begin PROVIDED DATA
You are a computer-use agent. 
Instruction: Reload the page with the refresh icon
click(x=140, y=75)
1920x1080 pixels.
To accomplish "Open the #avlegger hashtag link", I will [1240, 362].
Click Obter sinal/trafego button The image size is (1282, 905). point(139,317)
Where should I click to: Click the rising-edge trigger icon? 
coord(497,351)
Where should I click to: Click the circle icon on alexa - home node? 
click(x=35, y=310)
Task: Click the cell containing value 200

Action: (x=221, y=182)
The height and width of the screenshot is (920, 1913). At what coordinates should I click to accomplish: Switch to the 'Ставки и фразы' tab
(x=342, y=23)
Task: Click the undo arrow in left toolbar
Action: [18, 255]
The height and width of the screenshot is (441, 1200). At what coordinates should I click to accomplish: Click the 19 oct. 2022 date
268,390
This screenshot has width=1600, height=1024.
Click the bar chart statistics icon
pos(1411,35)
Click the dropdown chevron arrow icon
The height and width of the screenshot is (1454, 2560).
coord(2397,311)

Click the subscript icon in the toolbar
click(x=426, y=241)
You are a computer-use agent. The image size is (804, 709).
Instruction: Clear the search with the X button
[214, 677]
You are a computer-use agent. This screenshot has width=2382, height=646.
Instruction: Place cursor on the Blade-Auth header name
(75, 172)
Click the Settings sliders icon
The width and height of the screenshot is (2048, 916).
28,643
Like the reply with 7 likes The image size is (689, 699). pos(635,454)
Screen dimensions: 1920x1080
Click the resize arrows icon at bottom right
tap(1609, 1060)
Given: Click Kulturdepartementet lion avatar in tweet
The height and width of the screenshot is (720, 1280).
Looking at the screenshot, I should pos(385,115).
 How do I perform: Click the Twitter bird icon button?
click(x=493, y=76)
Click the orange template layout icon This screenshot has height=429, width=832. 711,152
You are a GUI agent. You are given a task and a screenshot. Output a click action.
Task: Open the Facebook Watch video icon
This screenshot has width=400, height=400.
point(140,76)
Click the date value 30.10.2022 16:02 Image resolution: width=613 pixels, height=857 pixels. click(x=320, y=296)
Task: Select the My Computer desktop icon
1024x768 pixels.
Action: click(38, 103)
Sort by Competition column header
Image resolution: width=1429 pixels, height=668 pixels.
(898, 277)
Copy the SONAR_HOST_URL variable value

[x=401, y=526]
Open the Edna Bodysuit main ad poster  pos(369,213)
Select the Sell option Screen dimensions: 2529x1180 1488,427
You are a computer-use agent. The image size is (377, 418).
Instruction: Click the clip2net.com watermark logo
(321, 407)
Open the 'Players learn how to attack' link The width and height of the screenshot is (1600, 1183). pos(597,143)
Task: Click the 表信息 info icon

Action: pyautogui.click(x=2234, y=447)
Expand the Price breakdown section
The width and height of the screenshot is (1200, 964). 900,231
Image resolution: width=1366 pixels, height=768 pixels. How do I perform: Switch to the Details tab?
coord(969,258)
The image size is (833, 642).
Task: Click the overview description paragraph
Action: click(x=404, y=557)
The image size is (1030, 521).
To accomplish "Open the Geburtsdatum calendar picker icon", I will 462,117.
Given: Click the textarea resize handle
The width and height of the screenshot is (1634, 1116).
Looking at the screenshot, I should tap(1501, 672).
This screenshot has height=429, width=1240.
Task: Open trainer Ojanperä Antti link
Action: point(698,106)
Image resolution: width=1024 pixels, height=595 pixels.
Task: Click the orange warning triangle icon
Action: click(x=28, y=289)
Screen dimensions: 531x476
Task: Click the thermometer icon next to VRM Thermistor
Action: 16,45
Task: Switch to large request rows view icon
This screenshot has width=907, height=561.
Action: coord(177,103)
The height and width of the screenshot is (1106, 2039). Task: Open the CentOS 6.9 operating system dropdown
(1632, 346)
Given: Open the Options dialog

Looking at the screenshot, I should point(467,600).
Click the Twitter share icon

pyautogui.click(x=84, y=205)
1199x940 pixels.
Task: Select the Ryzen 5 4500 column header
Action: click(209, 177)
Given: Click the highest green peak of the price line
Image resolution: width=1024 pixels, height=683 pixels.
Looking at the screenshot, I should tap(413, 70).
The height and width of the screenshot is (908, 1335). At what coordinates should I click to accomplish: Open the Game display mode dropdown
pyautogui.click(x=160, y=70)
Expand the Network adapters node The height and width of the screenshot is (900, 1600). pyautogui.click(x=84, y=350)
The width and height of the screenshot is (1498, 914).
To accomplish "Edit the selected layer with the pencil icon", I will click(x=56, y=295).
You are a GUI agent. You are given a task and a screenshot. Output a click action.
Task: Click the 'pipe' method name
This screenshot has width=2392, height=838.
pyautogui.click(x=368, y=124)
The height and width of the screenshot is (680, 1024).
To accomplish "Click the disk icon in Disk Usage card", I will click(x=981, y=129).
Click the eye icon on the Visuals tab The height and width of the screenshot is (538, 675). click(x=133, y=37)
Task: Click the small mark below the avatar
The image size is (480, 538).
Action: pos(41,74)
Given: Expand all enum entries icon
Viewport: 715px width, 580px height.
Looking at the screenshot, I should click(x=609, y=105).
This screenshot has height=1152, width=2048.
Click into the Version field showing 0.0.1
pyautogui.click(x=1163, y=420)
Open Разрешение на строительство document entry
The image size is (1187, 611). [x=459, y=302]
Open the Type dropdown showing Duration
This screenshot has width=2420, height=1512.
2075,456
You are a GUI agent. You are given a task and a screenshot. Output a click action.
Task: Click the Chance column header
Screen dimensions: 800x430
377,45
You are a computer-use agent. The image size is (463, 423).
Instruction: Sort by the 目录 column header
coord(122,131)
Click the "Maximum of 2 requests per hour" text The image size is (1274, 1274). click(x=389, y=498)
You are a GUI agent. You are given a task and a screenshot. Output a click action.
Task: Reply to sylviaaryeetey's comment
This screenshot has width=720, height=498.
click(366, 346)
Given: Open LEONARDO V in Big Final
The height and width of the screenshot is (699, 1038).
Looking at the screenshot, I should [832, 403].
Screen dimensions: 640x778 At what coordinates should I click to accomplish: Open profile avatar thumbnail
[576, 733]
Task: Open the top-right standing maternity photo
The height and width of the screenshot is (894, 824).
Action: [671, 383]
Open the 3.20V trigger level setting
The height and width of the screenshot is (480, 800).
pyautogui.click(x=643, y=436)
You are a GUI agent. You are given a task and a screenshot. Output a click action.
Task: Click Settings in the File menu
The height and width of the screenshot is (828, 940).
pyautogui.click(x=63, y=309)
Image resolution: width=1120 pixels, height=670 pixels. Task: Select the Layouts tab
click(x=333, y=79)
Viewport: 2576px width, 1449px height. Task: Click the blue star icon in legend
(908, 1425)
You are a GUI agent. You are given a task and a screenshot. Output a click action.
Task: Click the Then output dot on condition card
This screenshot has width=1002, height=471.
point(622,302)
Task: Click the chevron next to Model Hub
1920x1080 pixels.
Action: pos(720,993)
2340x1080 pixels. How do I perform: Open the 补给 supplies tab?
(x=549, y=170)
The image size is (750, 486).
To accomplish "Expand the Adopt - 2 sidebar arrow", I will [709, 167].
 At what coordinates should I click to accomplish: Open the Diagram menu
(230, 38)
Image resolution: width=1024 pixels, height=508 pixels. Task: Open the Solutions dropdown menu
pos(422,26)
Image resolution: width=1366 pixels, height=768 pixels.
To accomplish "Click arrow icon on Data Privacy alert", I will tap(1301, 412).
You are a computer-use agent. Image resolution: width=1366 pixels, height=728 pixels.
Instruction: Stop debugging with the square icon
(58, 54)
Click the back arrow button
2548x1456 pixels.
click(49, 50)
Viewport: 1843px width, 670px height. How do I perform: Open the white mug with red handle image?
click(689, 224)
end PROVIDED DATA
- [WHAT IS REQUIRED]: List every line of the records above that contains the string "button". Matching is case-sensitive.

- [WRITTEN ANSWER]:
Click Obter sinal/trafego button The image size is (1282, 905). point(139,317)
Instruction: Clear the search with the X button
 How do I perform: Click the Twitter bird icon button?
Click the back arrow button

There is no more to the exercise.